The Structure Your Geotechnical Supplier Wishes You Would Ask About
A project engineer in a quality review once laid out a drawing notation from a reservoir liner spec. Tension on the prepared subgrade was pulling the membrane layer tight over a sub-angular gravel lens, and one side of the composite–the side without any geotextile protection–surrendered. The installation had been ordered under the generic designation "geomembrane," no structural prefix and no weight class. The replacement run used a three-digit gram-per-square-meter suffix and a second layer of nonwoven on the underside. Leakage stopped the same week the new material was welded down.
This case, repeated in variations across hydraulic engineering, solid-waste containment, and buried waterproofing, focuses on one question: when is a single fabric face enough, and when does the job require a sandwich structure of nonwoven geotextile and impermeable core?
Market Context: Driving Material Volumes Higher
The global geosynthetics market was valued at approximately USD 14.18 billion in 2024 and is projected to reach USD 22.34 billion by 2032, growing at a compound annual growth rate of 5.85% during the forecast period. Within this broad category, composite geomembrane structures—particularly those built around HDPE and LLDPE film cores—account for a significant and rising share.
China alone contributes an estimated 45% of global composite geomembrane output, with domestic demand projected to reach RMB 20.25 billion in 2025. Major water-transfer programs, landfill expansion and closure, mining tailings compliance, and photovoltaic site preparation on saline or unstable ground are the persistent demand drivers.
Anatomy of Three Core Structures
One Fabric, One Membrane: The Lean Configuration
In a "one fabric one membrane" build-up, a single layer of needle-punched nonwoven geotextile is thermally or adhesively bonded to the top face of an impermeable polyethylene film, specified as low as 100 g/m² for the textile and 0.1mm for the membrane, and scaling up to 800 g/m² and 1.5mm respectively.
The geotextile provides friction against the overlying ballast or soil cover, drains pore water that accumulates at the liner interface, and protects the polyethylene layer from puncture during placement of the protective cover. The bare underside of the membrane sits directly on the prepared subgrade or geotechnical clay liner.
This configuration is specified where the foundation is well-prepared, free of angular particles, and unlikely to settle differentially. Typical deployments involve roadbed waterproofing, airfield apron drainage, roof-garden retention layers, and secondary containment in landscaped basins.
Two Fabrics, One Membrane: The Protected Core
"Two fabrics one membrane"—widely referenced as the sandwich structure—places the polyethylene film core between two layers of needle-punched nonwoven geotextile. Both outer faces are textile, providing protection from puncture in both directions: from above during cover-soil placement and from below when the subgrade is angular, rocky, or subject to pore-pressure fluctuations.

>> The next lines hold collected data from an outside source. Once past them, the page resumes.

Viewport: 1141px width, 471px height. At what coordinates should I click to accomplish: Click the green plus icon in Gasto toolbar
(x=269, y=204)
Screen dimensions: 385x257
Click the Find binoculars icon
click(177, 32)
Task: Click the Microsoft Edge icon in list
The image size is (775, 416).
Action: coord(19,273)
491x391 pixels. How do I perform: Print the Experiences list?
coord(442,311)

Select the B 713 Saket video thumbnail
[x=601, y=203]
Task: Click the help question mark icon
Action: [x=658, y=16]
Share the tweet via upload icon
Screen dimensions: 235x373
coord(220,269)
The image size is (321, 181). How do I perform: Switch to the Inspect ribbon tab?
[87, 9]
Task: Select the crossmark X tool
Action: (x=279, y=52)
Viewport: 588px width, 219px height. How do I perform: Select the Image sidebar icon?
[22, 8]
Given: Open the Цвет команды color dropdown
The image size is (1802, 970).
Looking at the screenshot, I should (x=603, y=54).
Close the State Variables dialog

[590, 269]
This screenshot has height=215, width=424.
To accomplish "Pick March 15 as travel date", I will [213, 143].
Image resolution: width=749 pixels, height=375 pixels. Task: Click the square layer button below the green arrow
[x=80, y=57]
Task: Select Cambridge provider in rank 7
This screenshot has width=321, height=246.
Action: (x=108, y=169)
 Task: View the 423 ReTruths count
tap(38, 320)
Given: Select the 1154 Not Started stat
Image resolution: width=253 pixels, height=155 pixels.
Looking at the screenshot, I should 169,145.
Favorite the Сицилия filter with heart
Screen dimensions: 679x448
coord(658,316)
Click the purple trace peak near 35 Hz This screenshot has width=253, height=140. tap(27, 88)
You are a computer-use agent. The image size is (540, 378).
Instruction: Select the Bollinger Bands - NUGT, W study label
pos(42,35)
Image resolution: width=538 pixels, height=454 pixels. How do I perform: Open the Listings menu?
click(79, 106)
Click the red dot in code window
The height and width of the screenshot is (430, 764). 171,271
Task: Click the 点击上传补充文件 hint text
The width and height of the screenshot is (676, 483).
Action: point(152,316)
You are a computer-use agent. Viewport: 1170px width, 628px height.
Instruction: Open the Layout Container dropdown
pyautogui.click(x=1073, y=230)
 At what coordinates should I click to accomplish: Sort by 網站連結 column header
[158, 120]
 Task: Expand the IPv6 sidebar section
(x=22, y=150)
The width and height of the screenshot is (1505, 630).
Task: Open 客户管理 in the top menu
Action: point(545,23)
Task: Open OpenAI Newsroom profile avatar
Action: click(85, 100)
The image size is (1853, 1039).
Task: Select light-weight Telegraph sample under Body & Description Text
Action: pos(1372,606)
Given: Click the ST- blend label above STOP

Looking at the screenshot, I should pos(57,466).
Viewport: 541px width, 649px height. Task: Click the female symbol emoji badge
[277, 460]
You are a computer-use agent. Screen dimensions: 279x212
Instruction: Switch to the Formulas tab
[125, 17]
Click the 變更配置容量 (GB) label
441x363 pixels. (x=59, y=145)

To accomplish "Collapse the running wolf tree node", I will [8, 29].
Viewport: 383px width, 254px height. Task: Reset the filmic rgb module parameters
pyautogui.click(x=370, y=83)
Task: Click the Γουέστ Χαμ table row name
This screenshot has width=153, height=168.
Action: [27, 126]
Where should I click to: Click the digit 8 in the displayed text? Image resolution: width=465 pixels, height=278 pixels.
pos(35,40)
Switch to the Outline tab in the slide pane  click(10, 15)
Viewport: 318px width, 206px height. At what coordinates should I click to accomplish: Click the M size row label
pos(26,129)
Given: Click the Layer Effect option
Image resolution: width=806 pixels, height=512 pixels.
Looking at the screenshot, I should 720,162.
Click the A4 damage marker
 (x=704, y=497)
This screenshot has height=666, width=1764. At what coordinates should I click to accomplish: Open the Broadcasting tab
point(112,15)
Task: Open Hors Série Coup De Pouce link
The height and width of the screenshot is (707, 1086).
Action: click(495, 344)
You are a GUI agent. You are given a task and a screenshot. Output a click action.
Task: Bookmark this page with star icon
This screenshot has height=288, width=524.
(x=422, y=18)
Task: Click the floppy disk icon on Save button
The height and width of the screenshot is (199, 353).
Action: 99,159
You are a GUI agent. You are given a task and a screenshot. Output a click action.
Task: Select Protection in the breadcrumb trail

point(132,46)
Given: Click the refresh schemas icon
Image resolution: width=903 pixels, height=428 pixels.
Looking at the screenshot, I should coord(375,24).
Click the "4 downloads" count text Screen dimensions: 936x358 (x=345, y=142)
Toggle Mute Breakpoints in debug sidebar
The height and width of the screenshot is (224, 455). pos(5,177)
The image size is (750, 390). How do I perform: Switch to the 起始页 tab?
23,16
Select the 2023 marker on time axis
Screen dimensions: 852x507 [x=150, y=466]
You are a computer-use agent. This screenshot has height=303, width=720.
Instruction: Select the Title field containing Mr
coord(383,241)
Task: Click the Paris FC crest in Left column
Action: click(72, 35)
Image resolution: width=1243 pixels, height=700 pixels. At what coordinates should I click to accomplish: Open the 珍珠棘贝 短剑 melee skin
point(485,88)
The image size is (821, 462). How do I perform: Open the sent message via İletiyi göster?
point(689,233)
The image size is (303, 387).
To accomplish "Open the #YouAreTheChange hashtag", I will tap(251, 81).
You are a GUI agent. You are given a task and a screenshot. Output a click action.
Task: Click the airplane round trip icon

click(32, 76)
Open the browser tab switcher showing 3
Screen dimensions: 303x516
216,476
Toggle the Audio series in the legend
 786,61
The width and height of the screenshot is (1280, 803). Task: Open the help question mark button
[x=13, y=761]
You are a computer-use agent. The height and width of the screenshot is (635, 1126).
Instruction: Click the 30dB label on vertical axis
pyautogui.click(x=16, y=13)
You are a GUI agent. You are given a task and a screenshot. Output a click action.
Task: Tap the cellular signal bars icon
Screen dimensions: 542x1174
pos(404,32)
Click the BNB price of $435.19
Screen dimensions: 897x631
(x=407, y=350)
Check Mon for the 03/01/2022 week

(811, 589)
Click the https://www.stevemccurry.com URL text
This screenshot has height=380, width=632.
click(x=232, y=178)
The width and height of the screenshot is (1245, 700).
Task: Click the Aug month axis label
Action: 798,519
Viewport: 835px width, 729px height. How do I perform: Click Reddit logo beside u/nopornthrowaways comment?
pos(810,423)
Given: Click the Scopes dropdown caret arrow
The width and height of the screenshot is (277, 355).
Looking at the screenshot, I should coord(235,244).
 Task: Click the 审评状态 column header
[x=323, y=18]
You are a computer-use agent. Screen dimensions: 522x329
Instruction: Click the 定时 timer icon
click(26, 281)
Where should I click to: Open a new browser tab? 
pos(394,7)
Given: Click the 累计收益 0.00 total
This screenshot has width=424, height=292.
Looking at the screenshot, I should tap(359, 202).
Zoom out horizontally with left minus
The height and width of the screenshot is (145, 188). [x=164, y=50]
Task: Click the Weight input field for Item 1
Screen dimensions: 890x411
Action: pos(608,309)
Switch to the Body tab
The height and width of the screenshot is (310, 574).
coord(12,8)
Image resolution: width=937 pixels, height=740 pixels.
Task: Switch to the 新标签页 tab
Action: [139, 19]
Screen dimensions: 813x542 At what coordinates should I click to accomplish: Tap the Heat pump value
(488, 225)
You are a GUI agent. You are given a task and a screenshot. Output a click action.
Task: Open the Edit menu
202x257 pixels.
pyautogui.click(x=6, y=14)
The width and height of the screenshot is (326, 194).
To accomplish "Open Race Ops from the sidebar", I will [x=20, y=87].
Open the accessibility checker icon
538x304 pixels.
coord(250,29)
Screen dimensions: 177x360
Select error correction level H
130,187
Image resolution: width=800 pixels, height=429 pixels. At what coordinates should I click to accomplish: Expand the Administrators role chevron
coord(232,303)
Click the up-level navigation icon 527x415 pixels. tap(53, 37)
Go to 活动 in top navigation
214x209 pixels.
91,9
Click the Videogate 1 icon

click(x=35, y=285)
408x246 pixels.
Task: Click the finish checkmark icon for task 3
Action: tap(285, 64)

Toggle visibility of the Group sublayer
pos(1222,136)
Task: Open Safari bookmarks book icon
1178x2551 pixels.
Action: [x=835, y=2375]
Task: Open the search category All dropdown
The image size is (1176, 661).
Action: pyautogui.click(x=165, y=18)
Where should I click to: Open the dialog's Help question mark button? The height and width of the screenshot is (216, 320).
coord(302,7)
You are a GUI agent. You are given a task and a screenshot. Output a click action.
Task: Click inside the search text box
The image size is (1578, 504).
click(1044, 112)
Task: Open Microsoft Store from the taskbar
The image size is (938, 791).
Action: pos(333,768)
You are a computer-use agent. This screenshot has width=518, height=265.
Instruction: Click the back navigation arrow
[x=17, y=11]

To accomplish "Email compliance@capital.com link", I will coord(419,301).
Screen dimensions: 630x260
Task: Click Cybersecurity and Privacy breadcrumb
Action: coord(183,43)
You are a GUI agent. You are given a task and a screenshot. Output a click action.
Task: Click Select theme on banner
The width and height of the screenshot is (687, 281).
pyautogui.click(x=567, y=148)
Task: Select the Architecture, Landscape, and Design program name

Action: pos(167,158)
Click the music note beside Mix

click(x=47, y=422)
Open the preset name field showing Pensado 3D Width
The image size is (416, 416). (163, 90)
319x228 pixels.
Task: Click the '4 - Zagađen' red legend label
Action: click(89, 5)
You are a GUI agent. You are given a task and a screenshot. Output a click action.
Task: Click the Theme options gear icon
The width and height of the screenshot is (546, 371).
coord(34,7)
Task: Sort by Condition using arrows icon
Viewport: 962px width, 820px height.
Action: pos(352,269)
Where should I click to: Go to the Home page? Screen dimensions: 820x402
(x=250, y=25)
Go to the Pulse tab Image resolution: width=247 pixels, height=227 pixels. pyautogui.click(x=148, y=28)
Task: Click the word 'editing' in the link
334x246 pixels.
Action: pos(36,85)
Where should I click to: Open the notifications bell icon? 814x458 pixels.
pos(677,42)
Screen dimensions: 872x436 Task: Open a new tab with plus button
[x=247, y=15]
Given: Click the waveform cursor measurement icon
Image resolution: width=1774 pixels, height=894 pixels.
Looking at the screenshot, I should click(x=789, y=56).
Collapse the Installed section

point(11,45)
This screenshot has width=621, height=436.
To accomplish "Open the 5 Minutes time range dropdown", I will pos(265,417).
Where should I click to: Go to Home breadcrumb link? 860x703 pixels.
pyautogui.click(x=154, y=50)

This configuration is the default choice for reservoir liners, canal and riverbank impermeable barriers, landfill base and cap systems, tailings-dam seepage curtains, and any application where the material must survive construction traffic, coarse-grained cover soil, or prolonged hydrostatic loading without developing pinhole leaks.
Specifying by Weight and Thickness
| Parameter | One Fabric, One Membrane | Two Fabrics, One Membrane |
|---|
| Base fabric mass (per face) | 100–800 g/m² | 100–600 g/m² |
| Membrane thickness | 0.1–1.5 mm | 0.2–1.5 mm |
| Total grammage range | 300–2,000 g/m² | 400–2,000 g/m² |
| Width availability | 4–6 meters | 4–6 meters |
Application-Specific Selection: Matching Structure to Site Stress
| Site Condition | Recommended Structure | Driving Factor |
|---|
| Well-prepared fine-grained subgrade, low traffic | One Fabric, One Membrane | Cost optimization with adequate protection |
| Coarse-grained subgrade, angular aggregate | Two Fabrics, One Membrane | Bidirectional puncture protection |
| Reservoir bottom, canal lining, landfill cap | Two Fabrics, One Membrane | Long-term integrity under sustained stress |
| Temporary dewatering basin, secondary containment | One Fabric, One Membrane | Functionally adequate at lower installed cost |
| Soft or variable foundation with differential settlement risk | Two Fabrics, One Membrane | Geotextile distributes tensile strain |
The Final Takeaway for This Material Class
Tensile and hydrostatic performance numbers published by reputable manufacturers cluster within engineeringly similar ranges for a given total grammage because the standards impose common minima. The factor that divides one-fabric-one-membrane from two-fabrics-one-membrane is not the absolute values on a certificate, but whether the configuration protects the impermeable core from damage when the subgrade is imperfect and the installation environment is aggressive.
If the answer is yes—and it often is on the projects that generate the most expensive repair invoices—adding a second textile face is a structural decision, not a purchasing one.